The lack of quality ,specifically, can be seen in our Developmental Soccer Academies which ,to me, have reached a glass ceiling. More people will come to watch MLS games whether on TV or at the stadium , if the Quality was raised.
Frank, this is the the top-down approach to soccer. Bottom up would be clubs growing in communities and linking up to form leagues, while maintaining their independence. Here, we have the league built out for us and it, the league owns the teams. This actually accelerates growth, but at the same time, it is artificial in the context of the rest of the world. Then, on the youth side it is the same thing. You have to have 10 teams and 10 full sized fields to enter in many youth leagues around the country. What kind of 'club' is this? Soccer clubs around the world are community based, you would not 'drive' to take your 10 y.o. kid to play soccer anywhere in South America, and, a club only needs half a pitch and one team for each age group U6 to U13, 8 teams, the can have fewer by combining age groups. So this is the issue, there are so many non-soccer people busy building this top down framework, it is a career, a job for many, instead of a passion. Meanwhile, in the old way, the sport is actually growing, from the ground up. This is unique, it is some time frustrating, but it is not all bad, as what has been built top down, is currently suffocating some of the bottom up growth, but in the medium to long run, the grass roots will naturally win, and we will have our own unique soccer culture. I am in the thick of it, I see it growing up, every day, against the designs of many, but undeniably growing. Have a nice day.
Humble, YUP. It reminds of the story of 'Johnny Appleseed' who walked the country throwing apple seeds on the ground , and hope something will grow. This is why the Mexican NT outdraws us for their culture is intertwined with soccer. Whereas we had bring in the NASL seeding to give soccer a beginning here.
It would be interesting to see a peice about the Spanish speaking numbers in soccer. Here the article is about Soccer Marketing, but outside of the mention of the 'dozens of subcultures' and Alianza de Futbol, there is no acknowledgement that the Spanish speaking market for soccer in the USA is significantly larger, in many spaces, probably there are more viewers of Liga MX for example, than MLS, but alos, there are 10s of thousands of Spanish speaking kids that never register to play in UCS, AYSO, USYS, they play cash leagues, then High School. Mexico MNT draws far larger crowds than USA. I am sure they are Spanish speaking marketing agencies that speak to this crowd. We are still living in a bubble, when it comes to soccer, no, when we talk in broad sweeping terms about the 'industry', but fail to mention it's largest audience. Thank you, have a nice day.
BTW, I have seen the Alianza de Futbol marketing, and my player, who is native Spanish speaker was in the final with the men, in my town, but he was one of like maybe 4 players on his team that were, so what was the point again?. They have kind of lost their way, IMHO. So that 'property' I think, has kind of lost its inertia, and a lot of it has to do with that it became a 'property' instead of a service. They need a broad rethink on that one. Best of luck to them.
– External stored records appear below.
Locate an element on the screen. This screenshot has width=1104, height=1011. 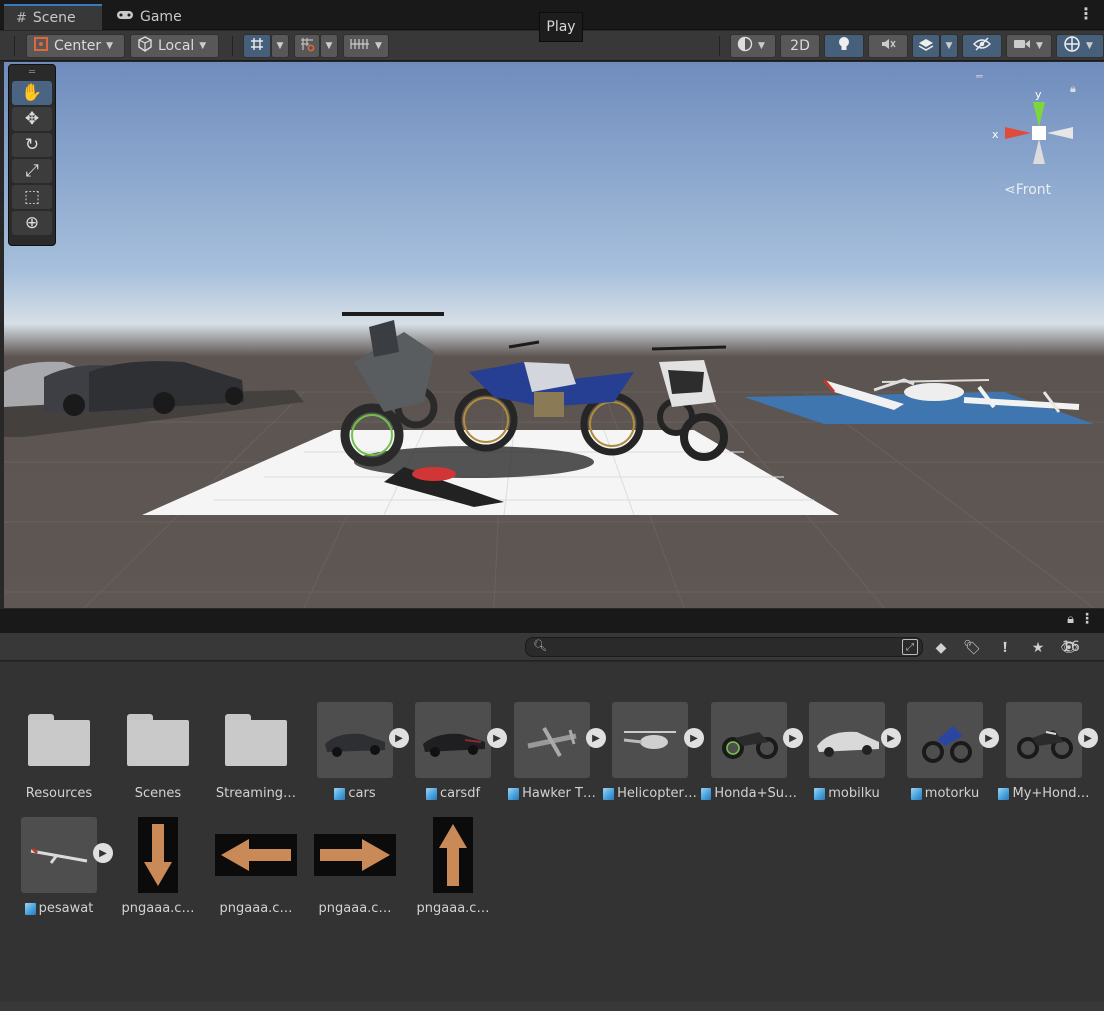
rotate-icon: ↻ is located at coordinates (32, 145). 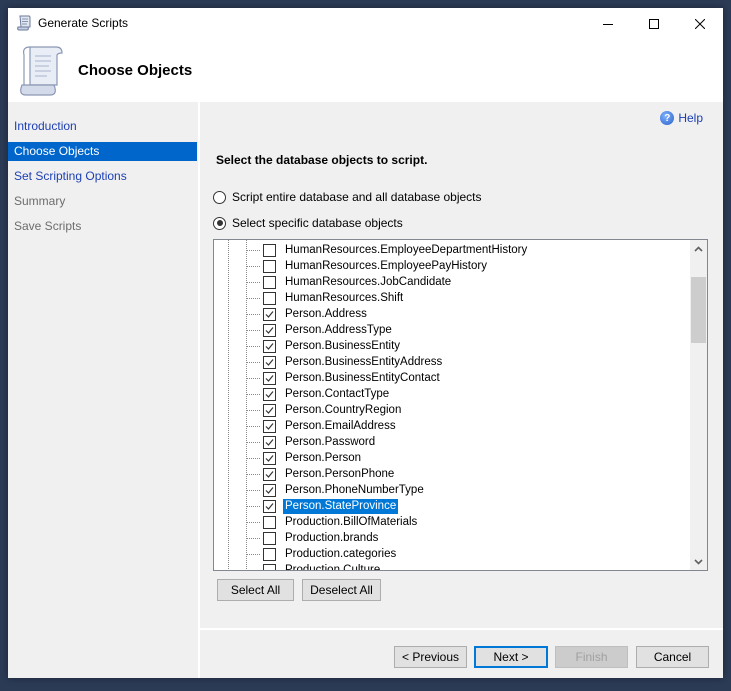 I want to click on tree-item-label: HumanResources.EmployeeDepartmentHistory, so click(x=406, y=250). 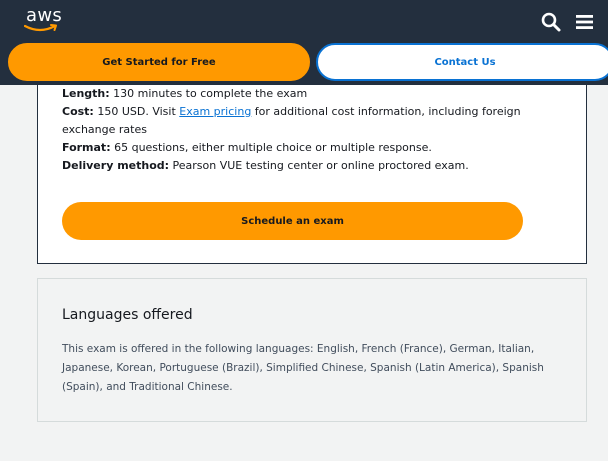 What do you see at coordinates (136, 112) in the screenshot?
I see `cost-value: 150 USD. Visit` at bounding box center [136, 112].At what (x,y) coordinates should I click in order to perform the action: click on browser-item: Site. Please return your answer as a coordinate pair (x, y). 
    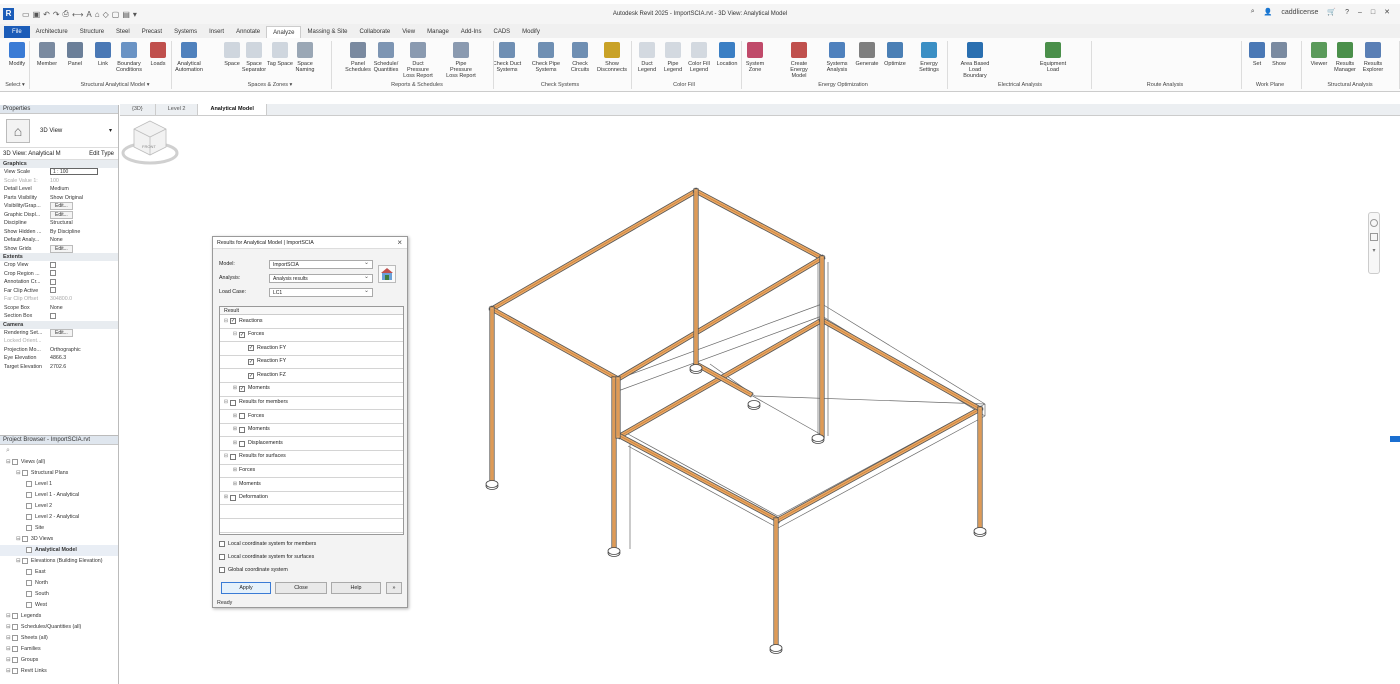
    Looking at the image, I should click on (59, 528).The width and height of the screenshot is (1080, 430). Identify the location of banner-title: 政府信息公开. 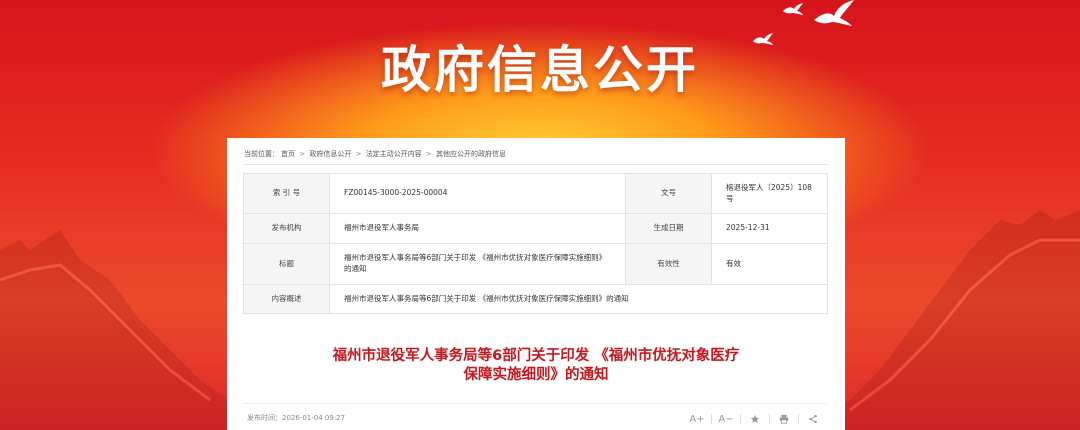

When I think of marketing I think of targeted ads. According to "my" ads I'm either hispanic or Chinese. The targeted ads think I'm Hispanic because I follow soccer and/or Chinese bc my neighborhood is within 1,000 square blocks of Cantonese speaking Chinese people. It's a matter of the blind marketers trying to describe an elephant they are touching but have never encountered before. Toss in a bunch of offensive ED ads (I'm over 50), scary social security/annuity/life insurance pitches, and I have little faith "marketers" "ad"much value.